F. V.: À un moment très précis de ton spectacle, MOUNTAIN FOUNTAIN, le temps semble comme suspendu. Une des danseuses fait tourner autour de sa tête une sorte de ballon renversé attaché à un fil, un danseur se balance sur la corde et tombe, on entend le chant du merle… Puis la paroi du fond bascule lentement. Le spectateur est confronté à un autre temps. Nicole Mossoux parle de « béance » pour qualifier ce temps-là. Elle dit : « L’œuvre d’art, le spectacle, c’est une perturbation par rapport au temps réel », une espèce de béance, d’ouverture du temps par rapport au temps dans lequel on est tous plongés. Il m’a semblé voir cette béance dans ce moment de suspension de MOUNTAIN FOUNTAIN.

P. D.: Cette suspension est plutôt de l’ordre de la distillation. A l’époque de MOUNTAIN FOUNTAIN, je suis allé filmer en Haute-Provence, dans une distillerie de lavande, un jeune-homme qui faisait tout seul tout le travail : stockage, trempage, passage au feu..…, tout un travail d’épuration hallucinant. Pour quoi ? Pour quelques gouttes d’huile essentielle, de parfum.
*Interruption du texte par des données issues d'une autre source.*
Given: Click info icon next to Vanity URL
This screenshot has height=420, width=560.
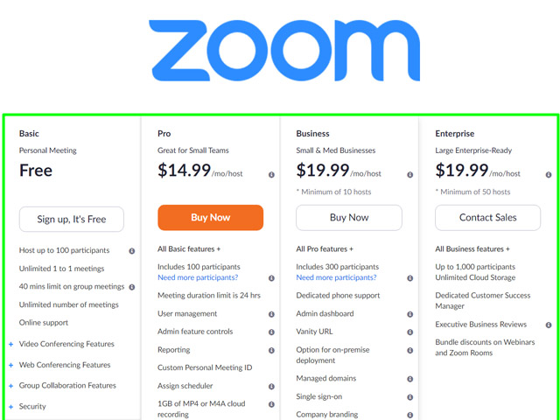Looking at the screenshot, I should [x=410, y=332].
C’est un peu cette image-là que j’avais : il faut que le corps arrive à une certaine température pour qu’il devienne malléable. Et cette chaleur a la capacité d’ouvrir l’espace, de le dilater. Ce n’est pas une idée : au moment où ça vient, ça se passe physiquement, réellement : accumulation d’énergie, puis fatigue, épuisement et repos. C’est une réponse physique : « mountain », c’est prendre, ramasser, rassembler, c’est solide ; « fountain », c’est le mouvement inverse : donner, liquider, répandre, c’est fluide. Lorsque tout a été fait, vient le temps du repos. Les corps glissent, il n’y a plus à rien à faire, si ce n’est essayer de prendre le sommeil.